Model Inference Benchmark¶

Table of Contents¶

1. Instructions
2. Usage Examples
2.1 Command Line Method
2.2 Python Script Method
3. Explanation of Results

1. Instructions¶

The benchmark feature collects the average execution time per iteration for each operation in the end-to-end model inference process as well as the average execution time per instance, and provides summary information. The time measurements are in milliseconds.
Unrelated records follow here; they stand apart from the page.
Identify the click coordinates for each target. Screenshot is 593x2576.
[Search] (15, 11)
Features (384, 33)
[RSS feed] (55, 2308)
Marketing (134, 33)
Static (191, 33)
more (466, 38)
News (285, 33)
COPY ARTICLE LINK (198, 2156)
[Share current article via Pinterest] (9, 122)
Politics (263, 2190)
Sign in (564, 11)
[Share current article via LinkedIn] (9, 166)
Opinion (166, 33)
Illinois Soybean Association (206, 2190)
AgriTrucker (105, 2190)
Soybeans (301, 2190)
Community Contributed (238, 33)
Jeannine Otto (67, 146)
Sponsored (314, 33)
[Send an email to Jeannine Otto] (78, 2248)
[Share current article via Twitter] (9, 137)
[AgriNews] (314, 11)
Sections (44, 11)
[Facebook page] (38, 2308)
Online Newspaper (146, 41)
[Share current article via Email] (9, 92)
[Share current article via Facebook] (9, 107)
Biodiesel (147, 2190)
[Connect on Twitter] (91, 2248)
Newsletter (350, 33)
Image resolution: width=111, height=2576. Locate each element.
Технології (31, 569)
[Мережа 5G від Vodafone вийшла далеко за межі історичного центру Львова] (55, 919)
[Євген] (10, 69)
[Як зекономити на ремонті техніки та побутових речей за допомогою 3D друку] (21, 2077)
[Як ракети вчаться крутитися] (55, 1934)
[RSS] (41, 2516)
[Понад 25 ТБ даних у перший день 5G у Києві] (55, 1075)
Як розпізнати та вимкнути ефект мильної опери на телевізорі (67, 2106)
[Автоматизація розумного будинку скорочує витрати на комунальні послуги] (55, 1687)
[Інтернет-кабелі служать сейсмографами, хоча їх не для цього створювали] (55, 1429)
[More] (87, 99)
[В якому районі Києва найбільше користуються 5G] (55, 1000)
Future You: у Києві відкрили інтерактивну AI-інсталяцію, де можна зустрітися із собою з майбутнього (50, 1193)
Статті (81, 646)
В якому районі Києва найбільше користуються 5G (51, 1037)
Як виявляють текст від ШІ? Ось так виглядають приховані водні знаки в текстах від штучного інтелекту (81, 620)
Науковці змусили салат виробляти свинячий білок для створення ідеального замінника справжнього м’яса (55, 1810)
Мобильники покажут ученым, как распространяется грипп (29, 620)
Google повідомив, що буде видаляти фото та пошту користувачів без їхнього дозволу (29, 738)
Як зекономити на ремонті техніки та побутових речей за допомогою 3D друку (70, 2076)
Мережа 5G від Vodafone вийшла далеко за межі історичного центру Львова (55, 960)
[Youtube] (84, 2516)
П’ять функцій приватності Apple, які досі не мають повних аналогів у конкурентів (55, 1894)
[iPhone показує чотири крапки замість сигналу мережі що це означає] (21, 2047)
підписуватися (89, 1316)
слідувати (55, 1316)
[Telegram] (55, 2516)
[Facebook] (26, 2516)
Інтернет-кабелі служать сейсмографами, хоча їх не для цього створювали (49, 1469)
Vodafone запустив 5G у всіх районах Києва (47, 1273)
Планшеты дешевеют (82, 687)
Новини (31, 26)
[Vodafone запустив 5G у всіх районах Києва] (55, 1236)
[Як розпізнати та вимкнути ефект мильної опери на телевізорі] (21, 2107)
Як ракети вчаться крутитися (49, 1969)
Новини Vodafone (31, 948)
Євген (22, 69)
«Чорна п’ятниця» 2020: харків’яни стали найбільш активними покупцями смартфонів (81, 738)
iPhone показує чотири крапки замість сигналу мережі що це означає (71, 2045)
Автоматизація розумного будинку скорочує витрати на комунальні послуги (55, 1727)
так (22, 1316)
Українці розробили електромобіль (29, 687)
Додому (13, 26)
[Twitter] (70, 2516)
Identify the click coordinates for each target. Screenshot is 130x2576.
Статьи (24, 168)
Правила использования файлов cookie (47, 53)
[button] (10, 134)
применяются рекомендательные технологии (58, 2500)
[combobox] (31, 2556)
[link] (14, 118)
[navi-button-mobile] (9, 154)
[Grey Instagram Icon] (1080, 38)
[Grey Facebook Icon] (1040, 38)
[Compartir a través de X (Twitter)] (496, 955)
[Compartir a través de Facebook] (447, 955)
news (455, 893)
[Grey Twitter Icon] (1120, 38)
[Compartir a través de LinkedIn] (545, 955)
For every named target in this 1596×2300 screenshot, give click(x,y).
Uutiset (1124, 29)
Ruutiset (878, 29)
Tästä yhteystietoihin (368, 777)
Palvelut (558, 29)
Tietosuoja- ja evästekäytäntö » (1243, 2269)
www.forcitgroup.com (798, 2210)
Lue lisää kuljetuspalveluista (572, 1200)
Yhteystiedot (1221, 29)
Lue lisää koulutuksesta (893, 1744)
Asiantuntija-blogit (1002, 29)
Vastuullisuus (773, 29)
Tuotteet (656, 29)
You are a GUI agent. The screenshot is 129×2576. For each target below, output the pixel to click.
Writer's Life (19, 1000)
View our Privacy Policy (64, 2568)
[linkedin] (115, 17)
To enable the benchmark feature, you must set the following environment variables:

PADDLE_PDX_INFER_BENCHMARK: When set to True, the benchmark feature is enabled (default is False).
PADDLE_PDX_INFER_BENCHMARK_WARMUP: The number of warm-up iterations before testing (default is 0).
PADDLE_PDX_INFER_BENCHMARK_ITERS: The number of iterations for testing (default is 0).
PADDLE_PDX_INFER_BENCHMARK_OUTPUT_DIR: The directory where the metrics are saved (e.g., ./benchmark). The default is None, meaning the benchmark metrics will not be saved.
PADDLE_PDX_INFER_BENCHMARK_USE_CACHE_FOR_READ: When set to True, the caching mechanism is applied to the operation of reading input data to avoid repetitive I/O overhead, and the time consumed by data read and cache is not recorded in the core time (default is False).
PADDLE_PDX_INFER_BENCHMARK_USE_NEW_INFER_API: When set to True,the new inference API is enabled, providing more detailed information for inference operations on benchmarks (default is False).

Note:

At least one of PADDLE_PDX_INFER_BENCHMARK_WARMUP or PADDLE_PDX_INFER_BENCHMARK_ITERS must be set to a value greater than zero; otherwise, the benchmark feature cannot be used.
The benchmark feature does not currently apply to model pipelines.

2. Usage Examples¶

You can use the benchmark feature by either the command line method or the Python script method.

2.1 Command Line Method¶

Note:

For a description of the input parameters, please refer to the PaddleX Common Model Configuration File Parameter Explanation.
If batch_size is greater than 1, the input data will be duplicated batch_size times to match the size of batch_size.

Execute the command:

PADDLE_PDX_INFER_BENCHMARK=True \
PADDLE_PDX_INFER_BENCHMARK_WARMUP=5 \
PADDLE_PDX_INFER_BENCHMARK_ITERS=10 \
PADDLE_PDX_INFER_BENCHMARK_OUTPUT_DIR=./benchmark \
python main.py \
    -c ./paddlex/configs/modules/object_detection/PicoDet-XS.yaml \
    -o Global.mode=predict \
    -o Predict.model_dir=None \
    -o Predict.batch_size=2 \
    -o Predict.input=./test.png

2.2 Python Script Method¶

Note:

For a description of the input parameters, please refer to the PaddleX Single Model Python Usage Instructions.
If batch_size is greater than 1, the input data will be duplicated batch_size times to match the size of batch_size.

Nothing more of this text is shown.